Quadrature Sampling Detector (QSD)
By John Ackerman, N8UR
Here's a very quick write-up of the Quadrature Sampling Detector (QSD) that I mentioned at the meeting the other night. If anyone is interested in more details, I strongly encourage them to visit:
where you can see information about the SDR-1000 radio, but more importantly
download the QEX articles that describe the radio in great detail. There
are also lots of other good resources there.
The QSD works much like a direct conversion receiver, but is much more sophisticated (and has higher performance) than the traditional direct conversion circuit. It provides bandpass filtering, has no loss (in fact, it can actually show a gain), and is used in the SDR-1000 radio both as the receive down converter to generate an IF at 11kHz and as the transmit exciter to convert an 11kHz input signal up to the operating frequency. The QSD is based on a circuit called the Tayloe Detector that was published several years ago.

Click-target data:
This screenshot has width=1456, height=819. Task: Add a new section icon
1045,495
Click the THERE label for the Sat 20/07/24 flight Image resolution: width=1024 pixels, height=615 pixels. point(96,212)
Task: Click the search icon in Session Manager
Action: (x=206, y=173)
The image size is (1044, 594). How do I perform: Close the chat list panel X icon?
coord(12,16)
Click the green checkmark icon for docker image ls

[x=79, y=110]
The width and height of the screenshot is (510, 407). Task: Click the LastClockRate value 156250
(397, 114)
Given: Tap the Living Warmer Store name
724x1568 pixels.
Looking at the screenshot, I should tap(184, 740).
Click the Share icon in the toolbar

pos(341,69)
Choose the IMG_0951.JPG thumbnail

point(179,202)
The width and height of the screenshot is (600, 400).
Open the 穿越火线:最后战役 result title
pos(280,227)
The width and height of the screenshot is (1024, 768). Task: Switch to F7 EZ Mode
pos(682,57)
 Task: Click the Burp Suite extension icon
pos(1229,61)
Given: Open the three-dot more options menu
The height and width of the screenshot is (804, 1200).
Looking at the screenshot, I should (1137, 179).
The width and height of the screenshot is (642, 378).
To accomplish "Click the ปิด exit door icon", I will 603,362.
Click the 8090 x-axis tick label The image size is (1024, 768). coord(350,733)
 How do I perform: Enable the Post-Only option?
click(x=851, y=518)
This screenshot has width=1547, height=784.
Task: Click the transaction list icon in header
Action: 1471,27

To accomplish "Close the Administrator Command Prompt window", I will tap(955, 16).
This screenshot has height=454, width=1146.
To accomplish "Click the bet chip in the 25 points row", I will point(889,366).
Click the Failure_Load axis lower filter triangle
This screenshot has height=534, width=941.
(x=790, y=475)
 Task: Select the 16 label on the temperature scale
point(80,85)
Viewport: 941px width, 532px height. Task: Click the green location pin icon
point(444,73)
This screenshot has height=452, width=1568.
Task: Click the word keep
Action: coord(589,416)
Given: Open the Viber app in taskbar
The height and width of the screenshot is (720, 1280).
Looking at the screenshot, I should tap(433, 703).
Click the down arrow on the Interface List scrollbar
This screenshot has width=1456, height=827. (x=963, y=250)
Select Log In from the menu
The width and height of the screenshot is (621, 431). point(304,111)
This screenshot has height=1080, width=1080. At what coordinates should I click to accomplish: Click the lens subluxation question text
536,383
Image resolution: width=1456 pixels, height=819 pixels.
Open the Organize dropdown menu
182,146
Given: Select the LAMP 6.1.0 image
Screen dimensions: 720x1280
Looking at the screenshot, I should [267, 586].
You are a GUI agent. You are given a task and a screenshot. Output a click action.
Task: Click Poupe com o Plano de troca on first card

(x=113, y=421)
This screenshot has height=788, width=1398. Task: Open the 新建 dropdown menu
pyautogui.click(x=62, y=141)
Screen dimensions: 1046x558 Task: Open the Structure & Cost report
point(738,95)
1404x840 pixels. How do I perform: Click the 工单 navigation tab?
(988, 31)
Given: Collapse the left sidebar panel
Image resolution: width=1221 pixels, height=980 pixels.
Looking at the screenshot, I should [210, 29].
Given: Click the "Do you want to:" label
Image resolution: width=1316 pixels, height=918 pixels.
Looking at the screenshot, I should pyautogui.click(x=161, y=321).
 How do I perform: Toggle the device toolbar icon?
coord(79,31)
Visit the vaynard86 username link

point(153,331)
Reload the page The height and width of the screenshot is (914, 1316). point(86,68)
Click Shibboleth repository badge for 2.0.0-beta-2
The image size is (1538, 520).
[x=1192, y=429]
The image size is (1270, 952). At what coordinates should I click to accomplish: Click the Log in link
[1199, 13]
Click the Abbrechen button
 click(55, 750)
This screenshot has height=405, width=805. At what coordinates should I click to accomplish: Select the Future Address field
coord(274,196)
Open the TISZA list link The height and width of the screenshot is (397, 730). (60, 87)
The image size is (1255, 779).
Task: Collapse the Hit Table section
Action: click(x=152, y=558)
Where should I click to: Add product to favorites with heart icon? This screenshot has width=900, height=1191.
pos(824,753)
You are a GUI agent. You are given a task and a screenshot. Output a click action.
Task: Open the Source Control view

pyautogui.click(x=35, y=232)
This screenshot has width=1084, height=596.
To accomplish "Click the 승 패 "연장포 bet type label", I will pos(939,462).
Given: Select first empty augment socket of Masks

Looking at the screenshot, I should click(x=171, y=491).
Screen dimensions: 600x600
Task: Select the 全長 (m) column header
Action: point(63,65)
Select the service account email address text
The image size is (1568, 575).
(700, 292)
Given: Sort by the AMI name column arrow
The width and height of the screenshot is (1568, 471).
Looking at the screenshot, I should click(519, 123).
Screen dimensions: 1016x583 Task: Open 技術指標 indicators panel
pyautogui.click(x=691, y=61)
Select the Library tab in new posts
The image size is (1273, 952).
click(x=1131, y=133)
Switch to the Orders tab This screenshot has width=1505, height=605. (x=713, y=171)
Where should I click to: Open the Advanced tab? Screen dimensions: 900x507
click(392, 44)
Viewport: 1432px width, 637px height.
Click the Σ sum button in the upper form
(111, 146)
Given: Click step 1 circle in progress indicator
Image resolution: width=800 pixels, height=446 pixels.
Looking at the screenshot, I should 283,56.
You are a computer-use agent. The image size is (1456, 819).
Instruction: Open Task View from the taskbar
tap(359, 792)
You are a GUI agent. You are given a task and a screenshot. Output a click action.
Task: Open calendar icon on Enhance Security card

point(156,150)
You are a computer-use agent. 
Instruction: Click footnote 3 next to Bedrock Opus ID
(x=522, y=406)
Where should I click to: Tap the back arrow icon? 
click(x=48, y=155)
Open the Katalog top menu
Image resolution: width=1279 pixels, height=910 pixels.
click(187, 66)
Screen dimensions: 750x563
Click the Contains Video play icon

STATED GOAL 1 |
From the write-up on the Quadrature Sampling Detector, reproduce the stretch from "By John Ackerman, N8UR" through "good resources there.", substituting "technical articles" for "QEX articles".
STATED GOAL 2 |
In the write-up on the Quadrature Sampling Detector, condense the paragraph beginning "The QSD works much like" into a bulleted list that retains its main facts.

WORKED SOLUTION 1 |
By John Ackerman, N8UR
Here's a very quick write-up of the Quadrature Sampling Detector (QSD) that I mentioned at the meeting the other night. If anyone is interested in more details, I strongly encourage them to visit:
where you can see information about the SDR-1000 radio, but more importantly
download the technical articles that describe the radio in great detail. There
are also lots of other good resources there.

WORKED SOLUTION 2 |
- Works much like a direct conversion receiver but is more sophisticated and performs better than the traditional circuit.
- Provides bandpass filtering.
- Has no loss and can actually show a gain.
- In the SDR-1000 radio, serves as the receive down converter, generating an 11kHz IF.
- Also serves as the transmit exciter, converting an 11kHz input signal up to the operating frequency.
- Is based on the Tayloe Detector, a circuit published several years ago.